TASK TO CARRY OUT:
In the entries below, the lines from the one with "You are a GUI" through the one with "This screenshot has height=703, width=800." are to be copied exactly; both ends count.

GIVEN DATA:

++++++++

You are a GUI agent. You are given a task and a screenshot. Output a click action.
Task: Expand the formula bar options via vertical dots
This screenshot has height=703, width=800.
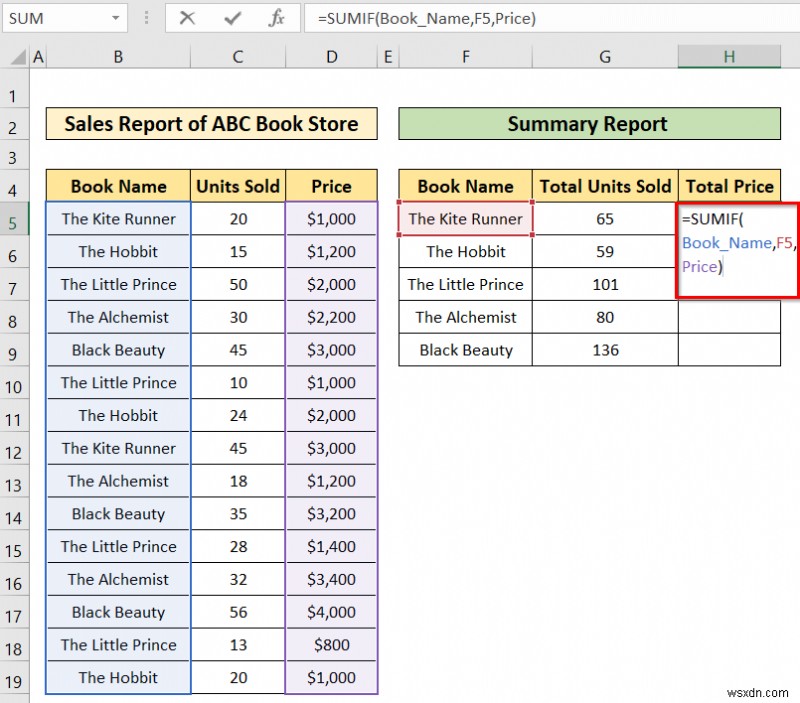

++++++++

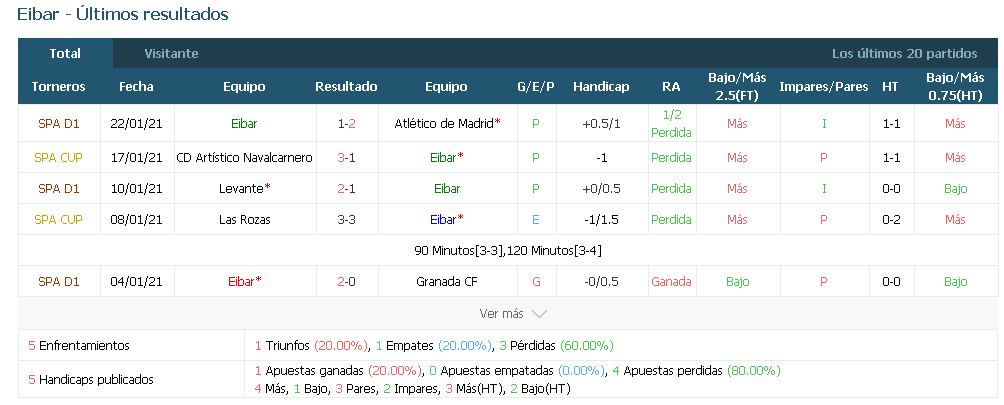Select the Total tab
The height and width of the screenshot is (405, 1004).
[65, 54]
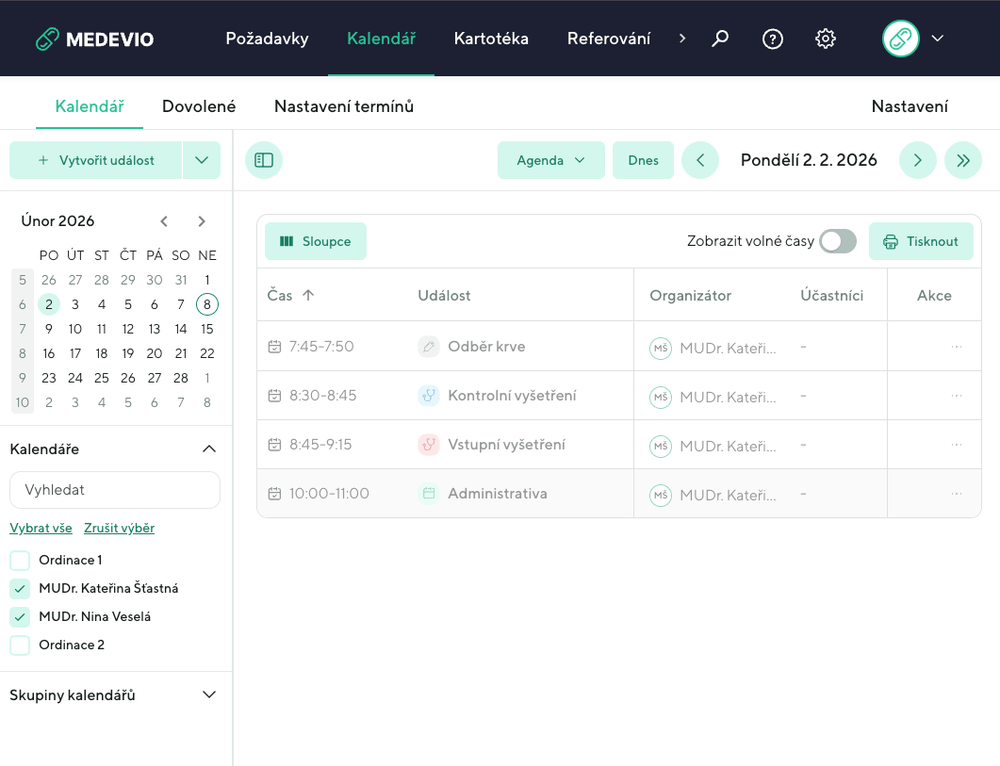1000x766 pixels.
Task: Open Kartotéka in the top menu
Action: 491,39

++++++++

RESULT FOR THIS TASK:
You are a GUI agent. You are given a task and a screenshot. Output a click action.
Task: Expand the formula bar options via vertical dots
This screenshot has height=703, width=800.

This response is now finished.